▸ **Exercise details**:
Filter these entries down to lines holding "each".

▸ **Study material**:
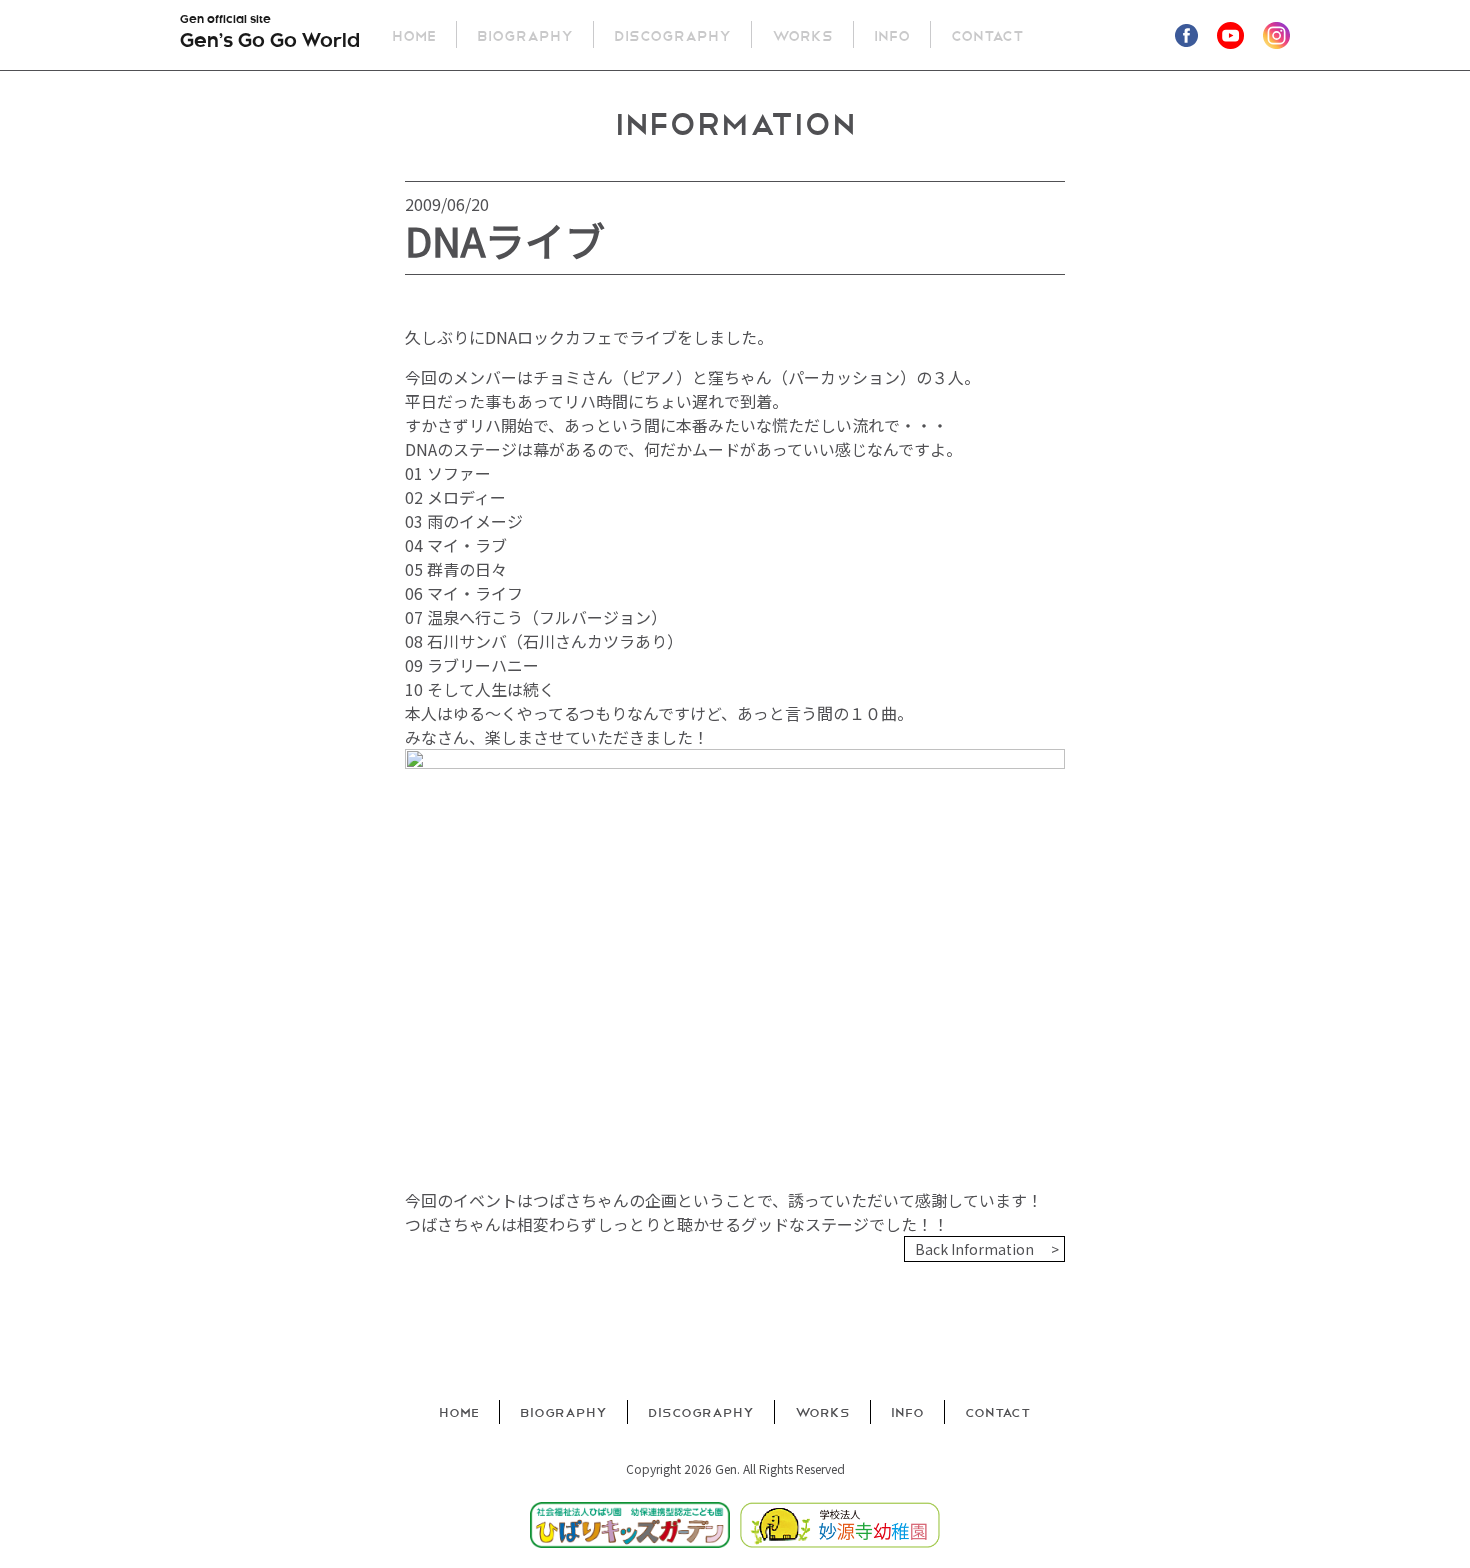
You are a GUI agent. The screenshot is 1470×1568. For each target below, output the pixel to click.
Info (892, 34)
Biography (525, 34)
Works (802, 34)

---

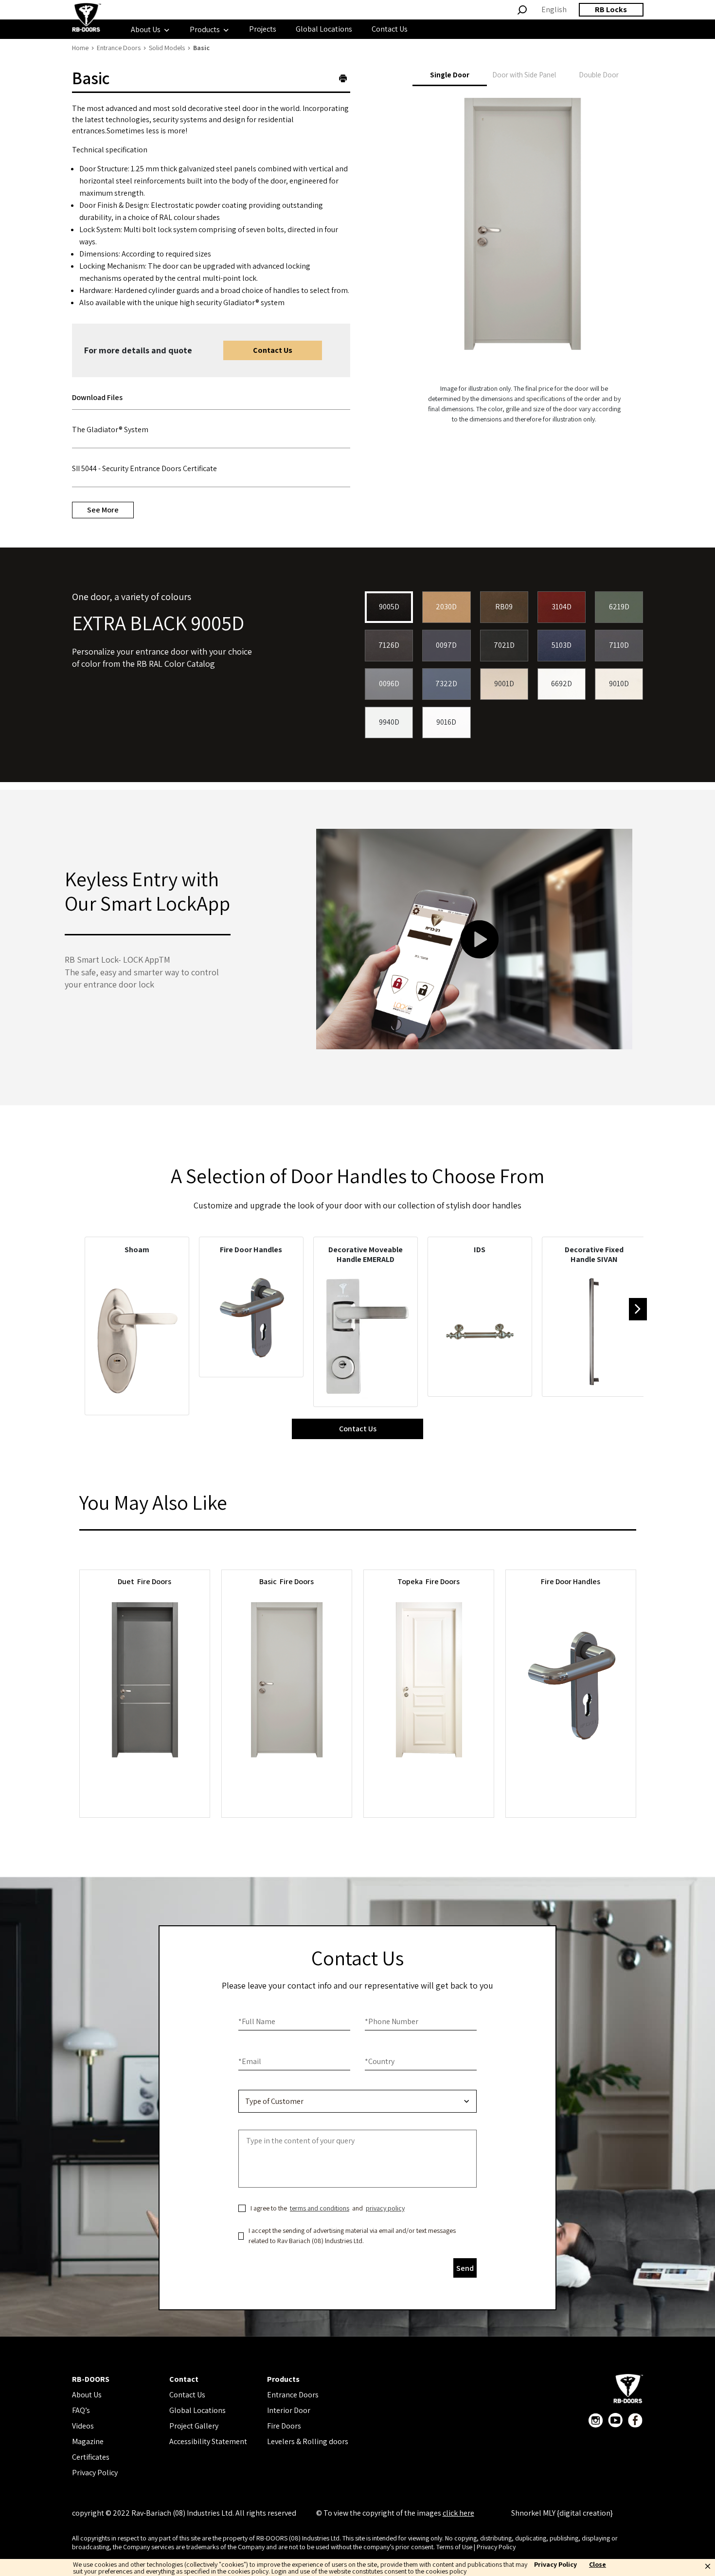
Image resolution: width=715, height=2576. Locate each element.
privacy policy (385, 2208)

▸ **Final answer**:
You are a GUI agent. The screenshot is 1470×1568. For each target below, output the pixel to click.
Image resolution: width=715, height=2576. Locate each element.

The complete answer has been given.